Makers Use Facial Coverings as Creative Outlets

Producers forge community bonds on and off campus

By Heidi Opdyke

Jason Maderer
  • Marketing & Communications
  • 412-268-1151

CMU Makers are uncovering different ways to create facial coverings.

Kathy Newman, associate professor of English, had some T-shirts that CMU's Department of English printed to represent the Literary and Cultural Studies program in the Dietrich College of Humanities and Social Sciences. The T-shirt included a grid of nine icons, including cultural theorists like Judith Butler, Michel Foucault and Gayatri Spivak, as well author/icons such as Jane Austen, Shakespeare and Marilyn Monroe. After making a few samples and posting images of herself wearing the facial coverings on social media, she started receiving requests. 

"The more I made, and the more I posted, the more people began to ask me to create a mask with a specific icon," said Newman. "I got requests for the Jamaican born theorist, Stuart Hall, the novelist Charlotte Brontë, the radicals Emma Goldman and Mother Jones, and more contemporary figures like Ruth Bader Ginsberg and Dr. Anthony Fauci."

As part of her scholarly work, Newman writes about the history of the International Ladies' Garment Workers' Union in the 20th century. 

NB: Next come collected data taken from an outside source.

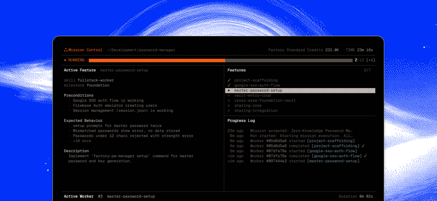
Task: Open the ~/Development/password-manager path
Action: point(141,50)
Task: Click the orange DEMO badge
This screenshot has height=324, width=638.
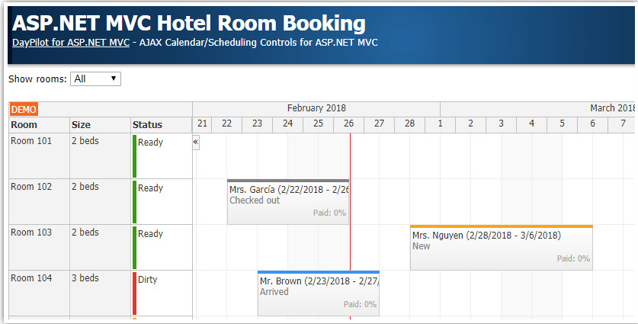Action: click(24, 110)
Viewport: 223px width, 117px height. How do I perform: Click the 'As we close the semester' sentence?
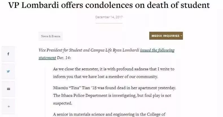click(114, 69)
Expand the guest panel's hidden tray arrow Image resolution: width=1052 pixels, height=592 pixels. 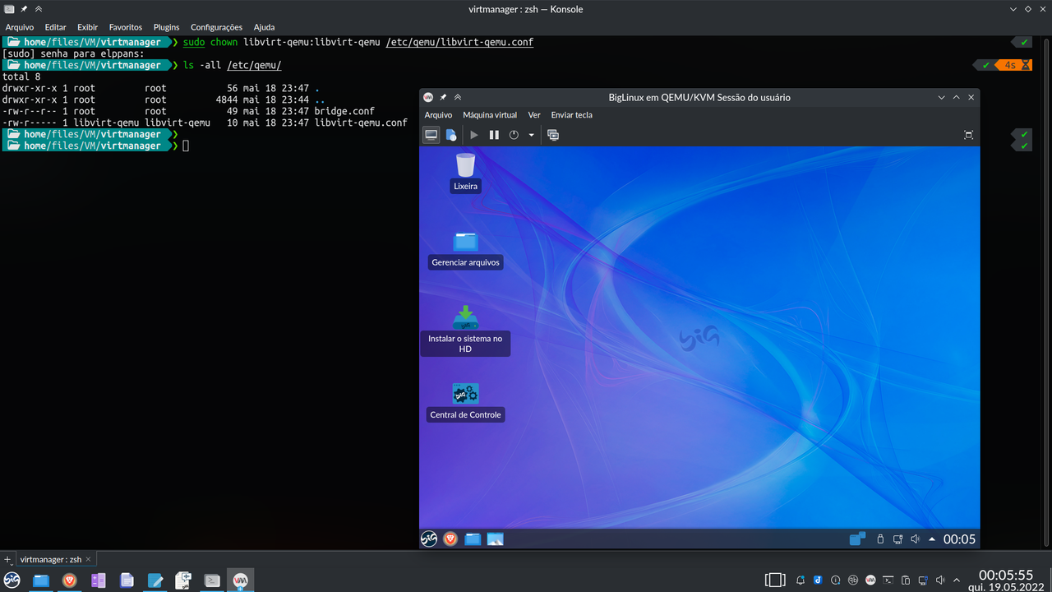pyautogui.click(x=932, y=539)
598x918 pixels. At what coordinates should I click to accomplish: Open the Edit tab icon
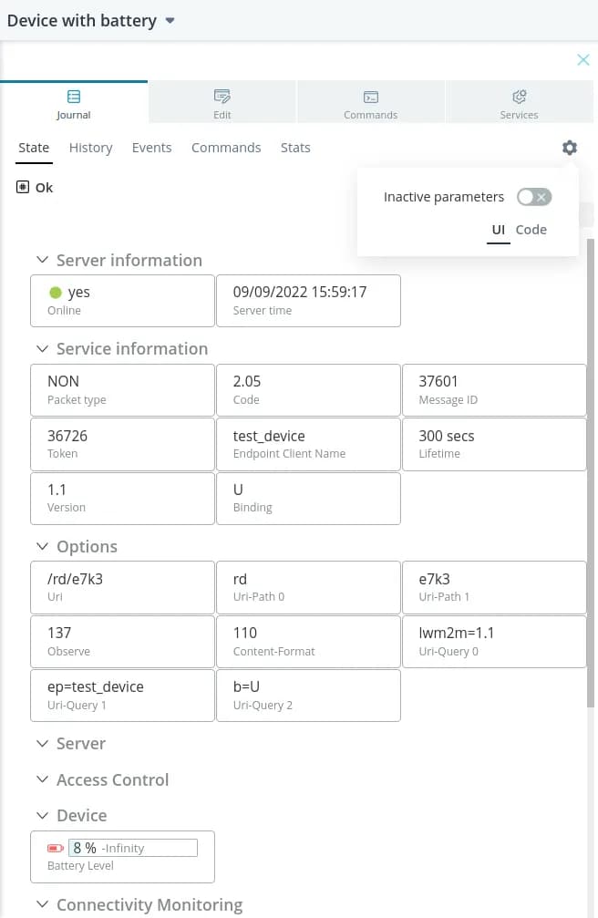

"I thought about these workers as I was making the masks — especially as my dining room piled with fabric and thread," Newman said. "The project was a reminder that even in the midst of a global pandemic, culture is important. My friends and colleagues wanted to wear masks — to do the right thing — but they also wanted to be unique. They wanted to have masks that expressed something about themselves."

In return for pieces, Newman requested that people donate money to their favorite charities or political causes. The work raised at least $1,500 for various organizations.

"At the time that I was making these there was a wave of people across the country — and across the world — who were doing the same thing," Newman said. "I felt good being part of such a wave of sewing volunteers for a cause."